Interest on Optionally Convertible Loans (OCL):
The assessee contested an adjustment of Rs. 13,54,90,598/- for interest imputation on OCLs advanced to its AE. The ITAT found that this issue had also been consistently decided in favor of the assessee in previous years, recognizing the loans as quasi-capital. The adjustment was directed to be deleted.
Reimbursement of Expenses:
The assessee disputed the adjustment of Rs. 2,94,40,667/- on account of reimbursement of expenses to its AEs. The ITAT noted that similar reimbursements in previous years were held to be at arm's length. The adjustment was directed to be deleted, following the ITAT's earlier decisions.
2. Treatment of Expenses as Capital or Revenue:
Product Registration and Trademark/Patent Fees:
The AO treated product registration expenses (Rs. 28,40,80,823/-) and trademark/patent fees (Rs. 9,89,85,304/-) as capital in nature. The ITAT noted that these issues had been decided in favor of the assessee in earlier years, with the expenses being treated as revenue. The additions were directed to be deleted.
3. Weighted Deduction for Scientific Research Expenditure:
Clinical Trials and Bio-equivalence Study:
The AO denied weighted deduction under section 35(2AB) for expenses incurred outside the R&D facility (Rs. 38,52,07,000/-) and for in-house R&D expenses not approved by DSIR (Rs. 42,37,38,000/-).

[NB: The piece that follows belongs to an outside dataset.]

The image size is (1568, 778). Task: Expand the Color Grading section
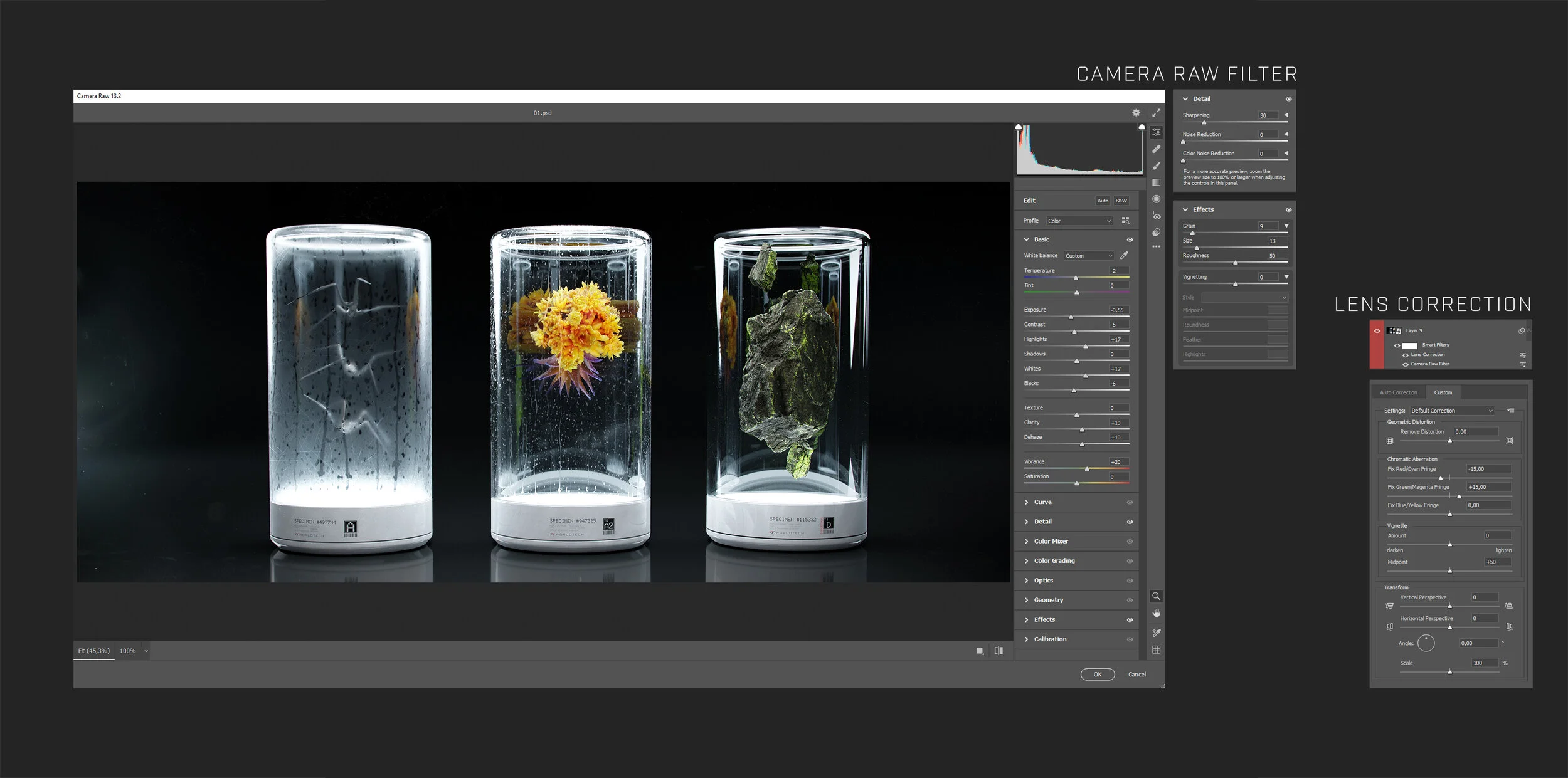1054,560
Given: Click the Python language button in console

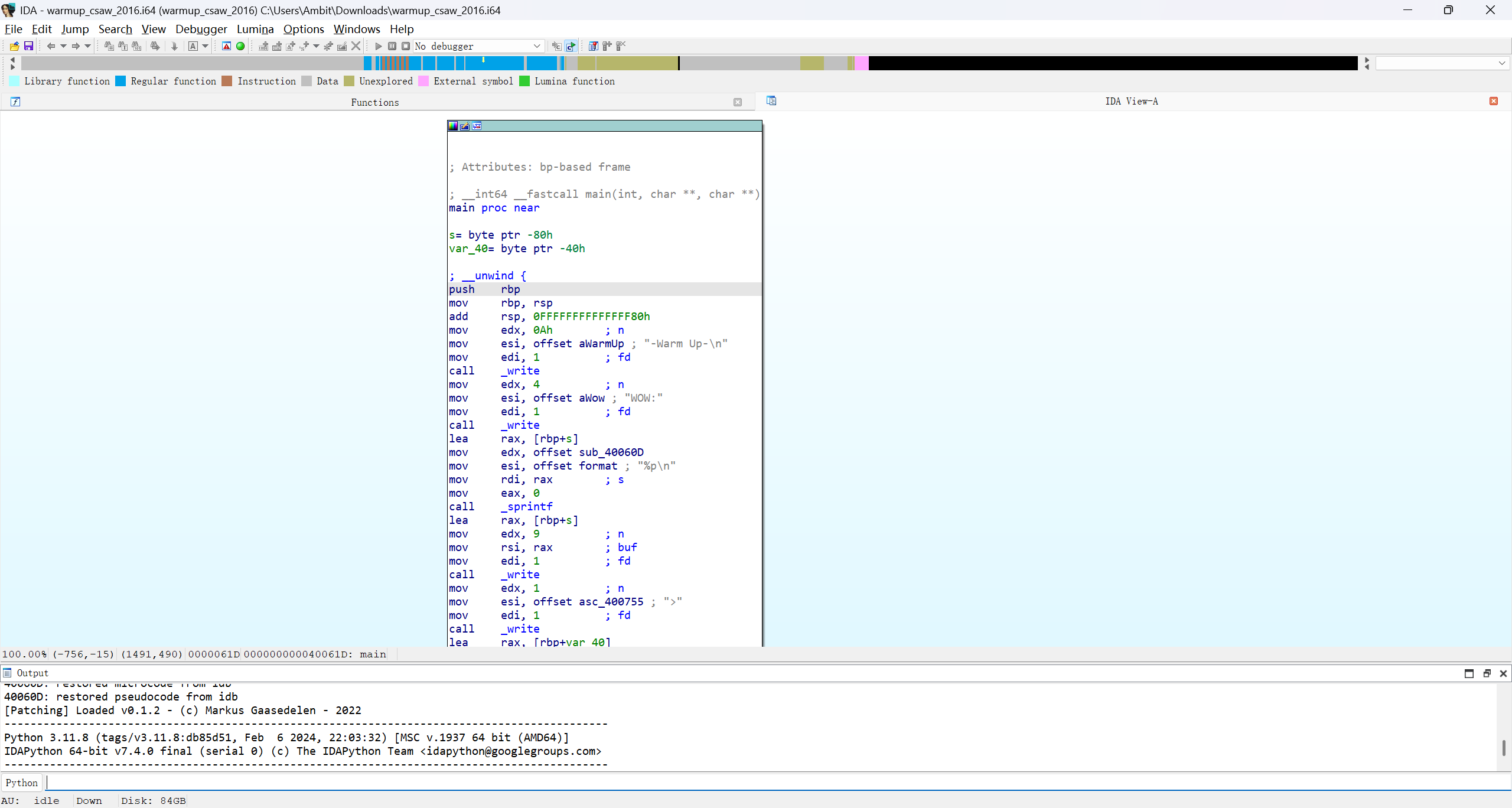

The ITAT noted that similar claims had been allowed in previous years, and the additions were directed to be deleted.
4. Disallowance under Section 14A and Adjustment to Book Profits under Section 115JB:
Section 14A Disallowance:
The assessee disputed an additional disallowance of Rs. 1,84,16,462/- under section 14A. This ground was not pressed and was dismissed.
Adjustment to Book Profits under Section 115JB:
The assessee challenged the addition of Rs. 10,98,60,824/- to book profits under section 115JB. The ITAT, following the Special Bench decision in Vireet Investment P. Ltd., directed the deletion of the addition.
Conclusion:
The ITAT ruled in favor of the assessee on all contested grounds, directing the deletion of adjustments and additions made by the AO/TPO/DRP, following precedents set in earlier years. The appeal was partly allowed.